Eu fiz um ano de estágio voluntário na defensoria pública de Minas e 1 ano e meio no escritório-modelo da faculdade onde estudo, prestando o mesmo serviço da defensoria pública, na área cível e criminal como um todo, estágios estes comprovados pelo meu extrato de atividades complementares e estágio supervisionado perfazendo 1448 horas feitas e com aprovação.

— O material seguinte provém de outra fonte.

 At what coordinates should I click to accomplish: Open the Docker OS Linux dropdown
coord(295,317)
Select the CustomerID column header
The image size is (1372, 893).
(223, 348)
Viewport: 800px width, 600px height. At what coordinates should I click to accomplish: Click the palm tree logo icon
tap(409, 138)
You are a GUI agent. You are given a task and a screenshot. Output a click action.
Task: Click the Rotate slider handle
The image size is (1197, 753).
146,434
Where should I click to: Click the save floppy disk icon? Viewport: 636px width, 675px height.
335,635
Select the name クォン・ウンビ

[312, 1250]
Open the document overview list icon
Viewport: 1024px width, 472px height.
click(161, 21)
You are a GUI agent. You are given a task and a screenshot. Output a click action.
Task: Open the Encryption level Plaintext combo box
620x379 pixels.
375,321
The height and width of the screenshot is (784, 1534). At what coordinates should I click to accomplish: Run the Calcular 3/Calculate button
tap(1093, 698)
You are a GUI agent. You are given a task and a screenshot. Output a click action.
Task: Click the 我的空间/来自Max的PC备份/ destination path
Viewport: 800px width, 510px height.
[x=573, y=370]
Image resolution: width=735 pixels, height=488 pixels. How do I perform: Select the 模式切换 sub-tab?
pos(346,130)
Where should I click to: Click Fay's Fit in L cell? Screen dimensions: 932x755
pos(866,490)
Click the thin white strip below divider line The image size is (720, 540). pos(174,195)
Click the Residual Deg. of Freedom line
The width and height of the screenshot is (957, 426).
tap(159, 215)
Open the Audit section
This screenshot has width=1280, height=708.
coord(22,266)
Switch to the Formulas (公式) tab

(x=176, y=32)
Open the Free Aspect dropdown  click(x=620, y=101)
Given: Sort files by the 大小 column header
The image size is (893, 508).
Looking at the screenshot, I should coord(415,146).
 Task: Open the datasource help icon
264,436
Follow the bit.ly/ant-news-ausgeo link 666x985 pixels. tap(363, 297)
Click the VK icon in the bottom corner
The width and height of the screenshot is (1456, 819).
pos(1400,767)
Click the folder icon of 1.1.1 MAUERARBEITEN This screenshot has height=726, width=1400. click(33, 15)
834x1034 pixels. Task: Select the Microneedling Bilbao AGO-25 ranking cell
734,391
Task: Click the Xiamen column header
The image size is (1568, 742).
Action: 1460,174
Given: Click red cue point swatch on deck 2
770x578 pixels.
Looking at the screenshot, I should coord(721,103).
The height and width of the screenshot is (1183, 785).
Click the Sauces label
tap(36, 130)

Já tem quase dois anos que estagio com advogados privados em praticamente todas as áreas da advocacia (ao todo dois advogados), mesmo com a faculdade trancada (faltando 8 matérias) continuo estudando por fora e mesmo na rotina do escritório, não estou nem um pouco desatualizada, ainda assim tenho que me submeter a um concurso com roupagem de exame ou estagiar na esfera federal, sendo que na minha cidade não há subseção judiciária?
Todo o tempo que estagiei prestando assessoria jurídica gratuita ainda que na esfera estadual então não me adiantam de nada?
Quantos estão na mesma situação?
É importante que sejam feitas ressalvas neste projeto pois muitos acadêmicos, principalmente os das cidades de interior onde não há subseções judiciárias terminarão levando desvantagem em relação aos demais!